About slides on ML, DL, AI, Optimization
Recently, I have been adding slides on subjects of Machine Learning, Deep Learning, Linear Algebra, Probability, etc. However, I still need to complete several of them as for example, Deep Learning needs to have slides on:
- Autoencoders
- Reinforcement Learning
- Generative Deep Networks
- Second Order Methods
Nevertheless, there are applications that I consider way more interesting because of the architectures applied there for
- Attention in Natural Language Processing,
- Customer Churning,
- 3D reconstruction,
- Metric Learning,
- etc.
Further, I am planning to add some slides on AI. However, I need to select topics that are relevant for our times. Given that many things on the “old” AI are not interesting anymore because they have been surpassed by other solutions.
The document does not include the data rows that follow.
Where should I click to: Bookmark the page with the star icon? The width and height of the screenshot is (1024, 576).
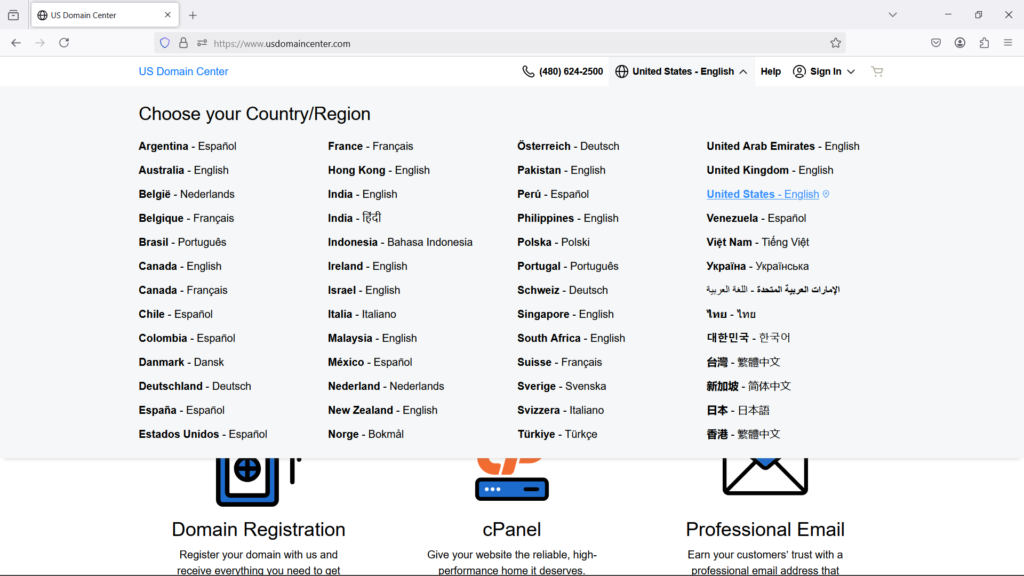[838, 42]
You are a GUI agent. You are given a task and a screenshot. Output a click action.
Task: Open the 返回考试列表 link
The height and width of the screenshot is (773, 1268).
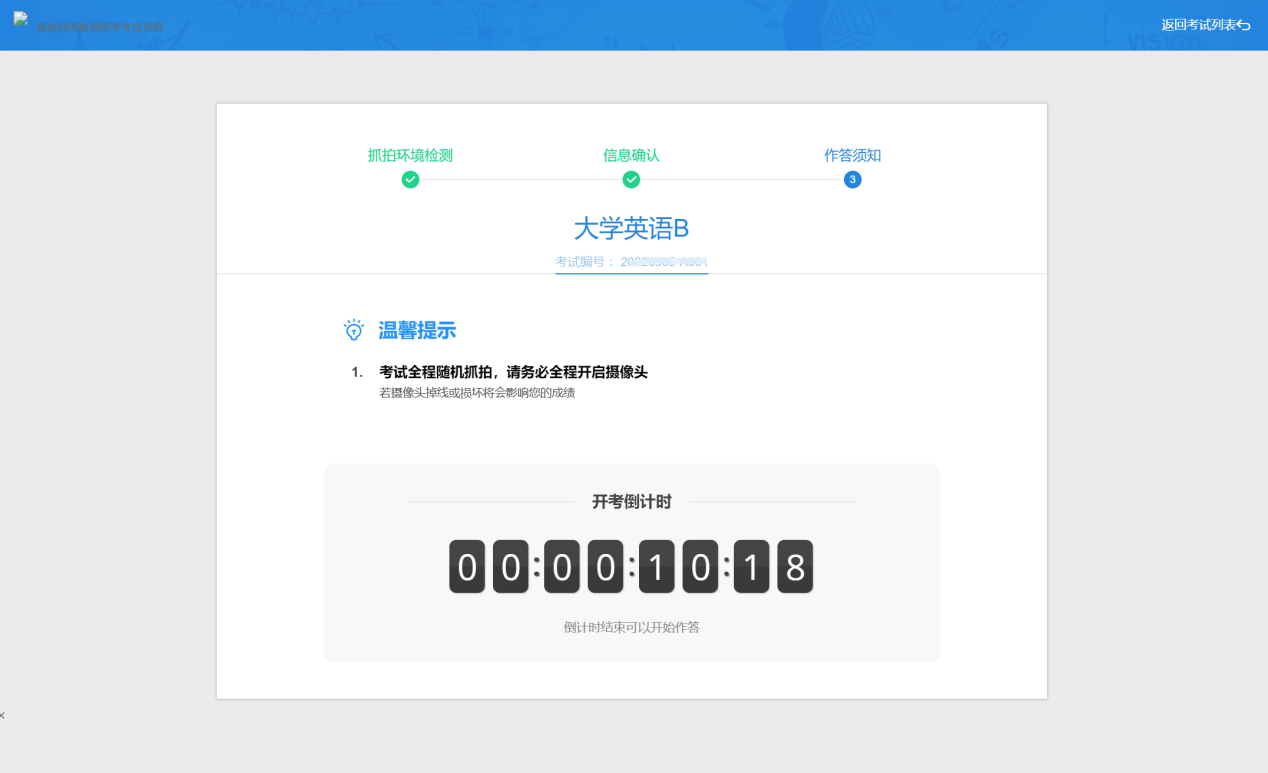coord(1198,25)
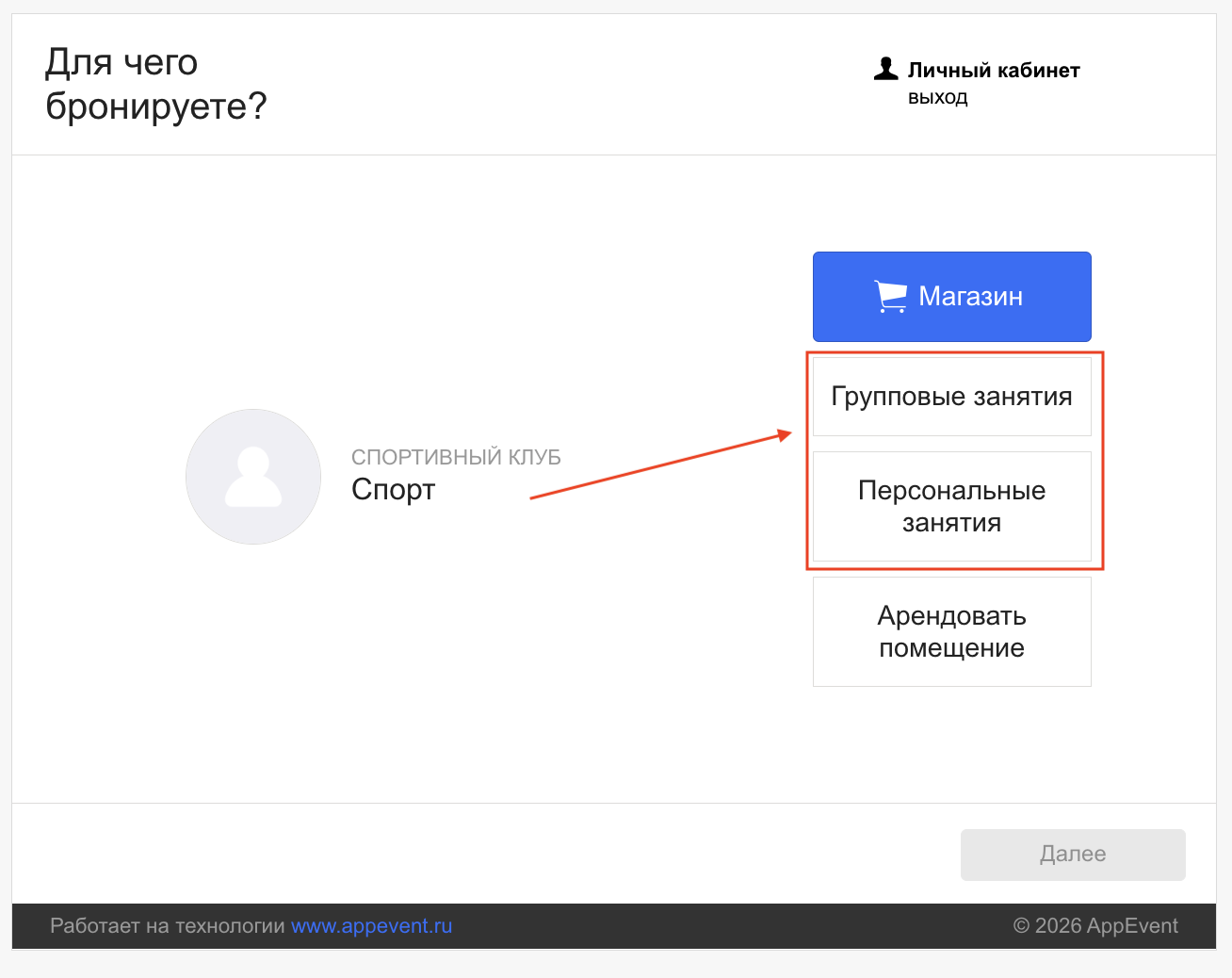Open the Магазин store button label
Screen dimensions: 1232x978
coord(970,297)
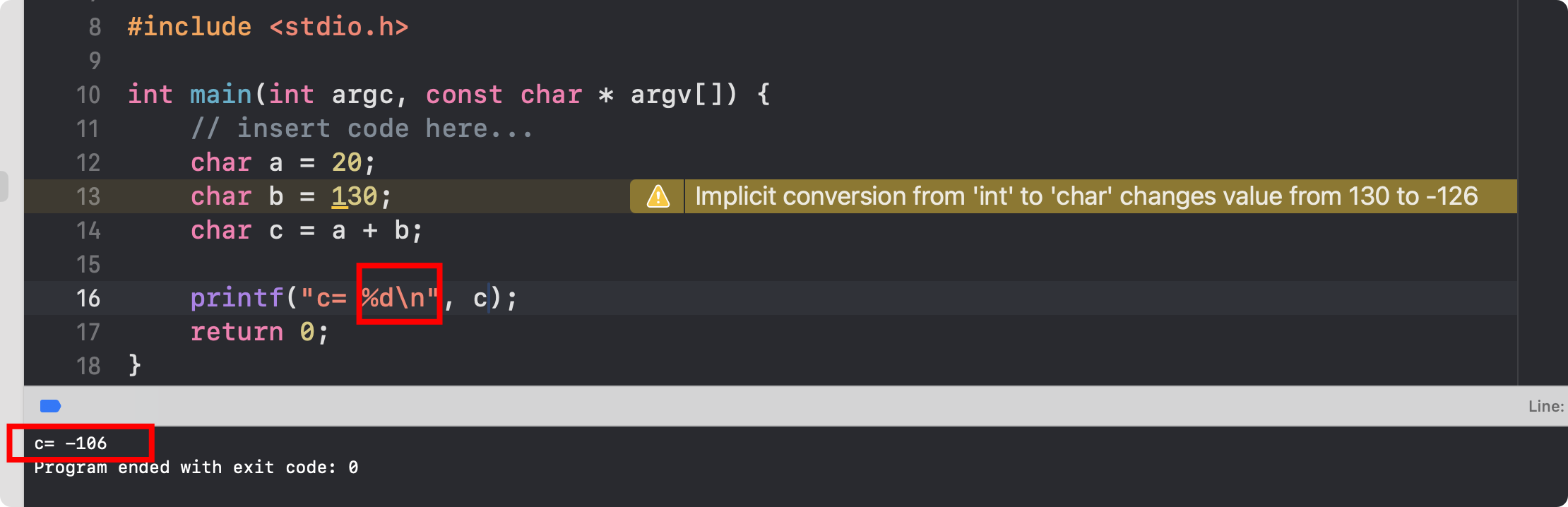Click the c= -106 console output
Image resolution: width=1568 pixels, height=507 pixels.
[71, 443]
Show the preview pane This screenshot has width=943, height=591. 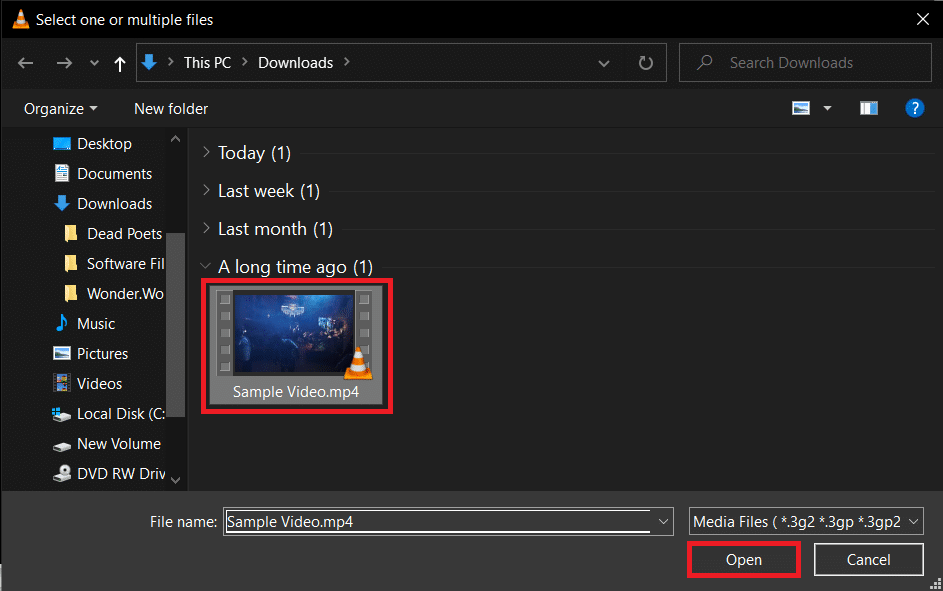point(868,108)
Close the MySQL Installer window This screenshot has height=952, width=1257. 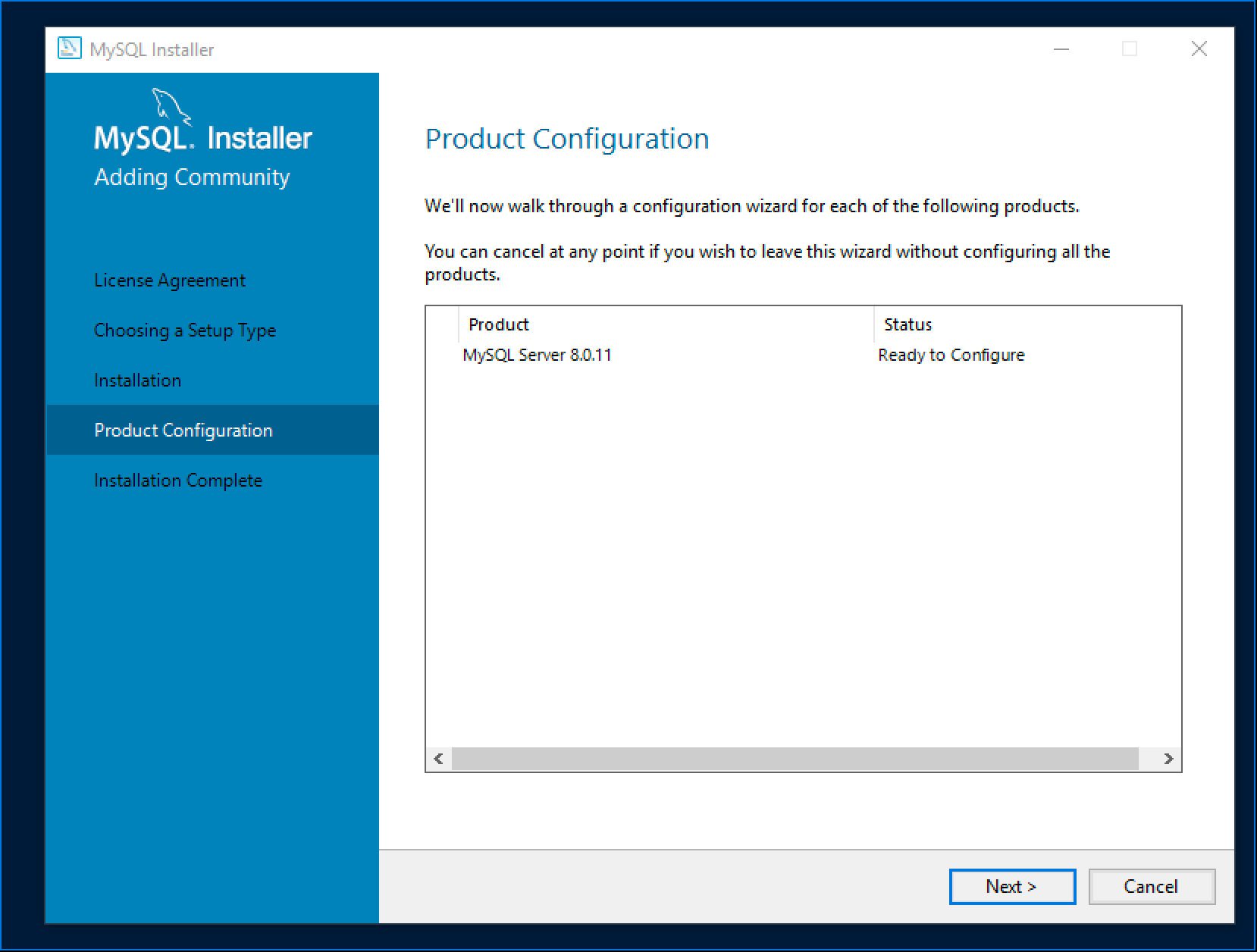tap(1199, 49)
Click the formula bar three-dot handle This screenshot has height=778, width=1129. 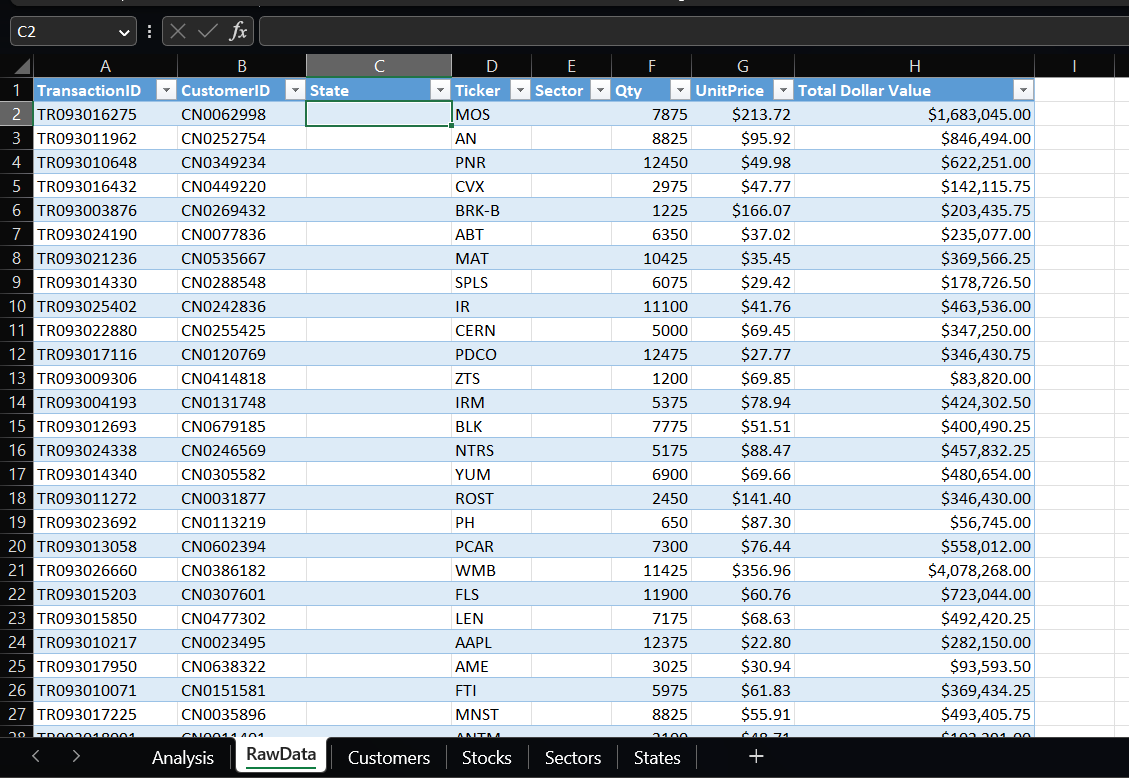pyautogui.click(x=149, y=31)
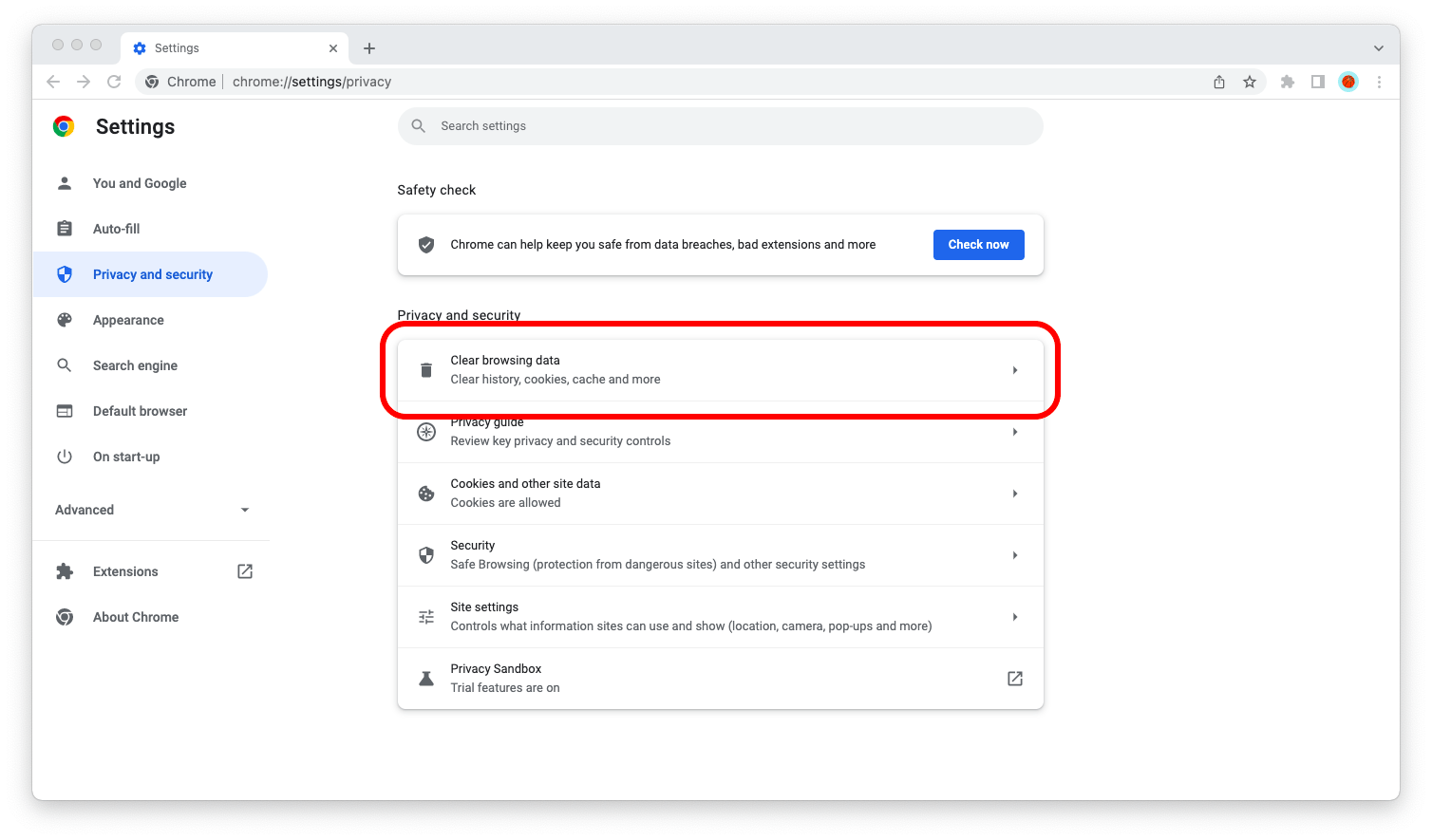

For example, the subject of
- Bayesian Networks,
- Reinforcement Learning
- Approximated Dynamic Programming
are still valid on these times.
Finally, but not least important, and something I been trying to generate for a long time, is a series of slides on optimization and its applications in AI. I have several ideas, based on certain works by Bottou and Jin [1,2], on how to select the subjects for the optimization section.
- Bottou, Léon, Frank E. Curtis, and Jorge Nocedal. “Optimization methods for large-scale machine learning.” Siam Review 60.2 (2018): 223-311.
- Jin, Chi, Praneeth Netrapalli, and Michael I. Jordan. “Accelerated gradient descent escapes saddle points faster than gradient descent.” arXiv preprint arXiv:1711.10456 (2017).